We did not perform intramuscular electromyography, as we considered it invasive even if relevant for our purpose. Moreover, we did not perform surface electromyography, as it has been proved that it does not accurately show the activity of the infraspinatus muscle [36, 37].

We acknowledge limitations to our study. Even though it shows statistically significant data, since our sample size is small, the power of statistical tests is very low, hence further studies are required. Secondly, there is a difference between the two groups in terms of mean follow-up; this is due to the progressive increase of the modified Judet approach in our practice.

Scapular fractures are rare events, therefore collecting a large number of cases is challenging even in major shoulder units.

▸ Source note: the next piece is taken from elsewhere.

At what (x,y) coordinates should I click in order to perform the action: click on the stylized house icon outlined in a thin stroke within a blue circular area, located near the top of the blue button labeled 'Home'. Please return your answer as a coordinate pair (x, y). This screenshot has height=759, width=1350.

Moreover, all cases are hardly comparable because of their unique characteristics.

We started our practice only using the CJ approach for all cases. Over the years, we changed our practice to use both the MJ and CJ approaches, preferring the CJ approach when we thought that complete exposure of the scapula was indispensable. This choice was not made based on any guideline but only on the experience of the surgeon (G.P.).

The results of this study show that patients with scapular fracture treated with infraspinatus-sparing approach presented infraspinatus hypotrophy and weakness less frequently; they also presented a (not statistically significant) tendency for better functional outcomes in terms of DASH Score, Constant Score, and limitations at work.

Further studies are required to understand when use of the classic Judet approach is unavoidable.